Segundo o MPF, o termo “violência obstétrica” ainda não está tipificado de forma específica como infração ética nos sistemas dos conselhos de medicina, o que dificulta a produção de estatísticas e o acompanhamento adequado das denúncias. O órgão aponta que essa lacuna compromete o controle e a responsabilização de práticas consideradas abusivas durante o atendimento pré-natal, parto e pós-parto.
Dados da Defensoria Pública do Amazonas indicam que, entre 2019 e 2023, foram registradas centenas de denúncias relacionadas ao tema, especialmente em maternidades de Manaus. Os relatos incluem falhas em procedimentos de emergência, esquecimento de instrumentos cirúrgicos no corpo de pacientes, realização de intervenções sem consentimento ou anestesia e tratamento verbal considerado humilhante durante o trabalho de parto.
Ao CFM, o MPF recomendou a revisão de atos normativos e a alteração do Código de Ética Médica para incluir expressamente a violência obstétrica como infração ética. Também foi sugerida a criação de protocolos de investigação que evitem a revitimização das mulheres, além da implantação de sistemas de dados específicos, divulgação de relatórios anuais de sanções e capacitação de profissionais com perspectiva de gênero.

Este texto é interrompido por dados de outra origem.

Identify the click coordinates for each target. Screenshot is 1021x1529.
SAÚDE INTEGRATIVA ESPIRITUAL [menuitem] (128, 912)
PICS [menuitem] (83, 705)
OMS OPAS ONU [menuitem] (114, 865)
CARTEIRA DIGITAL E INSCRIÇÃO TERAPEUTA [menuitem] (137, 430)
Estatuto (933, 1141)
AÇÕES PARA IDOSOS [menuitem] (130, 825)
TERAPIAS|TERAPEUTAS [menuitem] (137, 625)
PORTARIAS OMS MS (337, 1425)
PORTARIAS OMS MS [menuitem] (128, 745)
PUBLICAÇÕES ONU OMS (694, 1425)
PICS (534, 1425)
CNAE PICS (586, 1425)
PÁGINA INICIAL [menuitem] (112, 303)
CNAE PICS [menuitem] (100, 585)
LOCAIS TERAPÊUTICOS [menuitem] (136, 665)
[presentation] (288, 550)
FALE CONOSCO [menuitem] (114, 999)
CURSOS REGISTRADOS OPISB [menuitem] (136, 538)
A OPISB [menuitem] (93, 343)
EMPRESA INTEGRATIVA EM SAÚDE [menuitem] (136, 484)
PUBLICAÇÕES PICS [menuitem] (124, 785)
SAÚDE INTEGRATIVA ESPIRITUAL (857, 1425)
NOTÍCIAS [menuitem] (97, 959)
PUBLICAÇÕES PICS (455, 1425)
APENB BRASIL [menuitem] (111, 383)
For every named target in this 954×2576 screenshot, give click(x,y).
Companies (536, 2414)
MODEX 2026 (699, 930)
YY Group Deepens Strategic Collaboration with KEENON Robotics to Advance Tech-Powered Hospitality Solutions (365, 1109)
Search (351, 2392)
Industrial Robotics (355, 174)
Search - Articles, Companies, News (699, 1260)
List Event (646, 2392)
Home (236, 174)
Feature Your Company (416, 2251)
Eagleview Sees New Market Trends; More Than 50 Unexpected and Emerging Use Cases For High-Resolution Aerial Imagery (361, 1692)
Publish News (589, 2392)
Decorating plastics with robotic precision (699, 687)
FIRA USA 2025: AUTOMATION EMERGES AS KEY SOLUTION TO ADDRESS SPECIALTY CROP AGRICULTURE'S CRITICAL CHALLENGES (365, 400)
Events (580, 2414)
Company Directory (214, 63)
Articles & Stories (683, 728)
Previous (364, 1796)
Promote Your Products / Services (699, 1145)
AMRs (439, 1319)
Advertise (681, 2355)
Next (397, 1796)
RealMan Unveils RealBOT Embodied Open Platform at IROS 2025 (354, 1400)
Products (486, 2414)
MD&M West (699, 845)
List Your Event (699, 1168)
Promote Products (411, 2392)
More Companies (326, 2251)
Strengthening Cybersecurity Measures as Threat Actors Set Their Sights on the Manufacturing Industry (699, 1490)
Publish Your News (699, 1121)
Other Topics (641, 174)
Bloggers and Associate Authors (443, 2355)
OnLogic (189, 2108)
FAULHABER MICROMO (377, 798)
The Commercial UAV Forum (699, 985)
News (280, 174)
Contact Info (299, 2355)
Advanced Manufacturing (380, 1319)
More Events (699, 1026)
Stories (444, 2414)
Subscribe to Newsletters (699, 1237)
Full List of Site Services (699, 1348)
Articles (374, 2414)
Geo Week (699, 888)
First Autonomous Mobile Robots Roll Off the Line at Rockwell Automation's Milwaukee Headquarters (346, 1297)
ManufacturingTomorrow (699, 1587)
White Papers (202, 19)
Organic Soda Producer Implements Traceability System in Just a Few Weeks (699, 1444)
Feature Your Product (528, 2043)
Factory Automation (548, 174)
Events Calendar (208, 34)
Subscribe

Já ao Cremam, a recomendação é que as diretrizes sejam implementadas no âmbito estadual, com procedimentos ágeis para apurar denúncias, garantia de escuta das vítimas e coleta adequada de provas. O conselho também deverá promover campanhas de conscientização, organizar estatísticas locais e realizar treinamentos periódicos. As instituições têm prazo de 30 dias para informar se acatam as medidas e quais providências serão adotadas.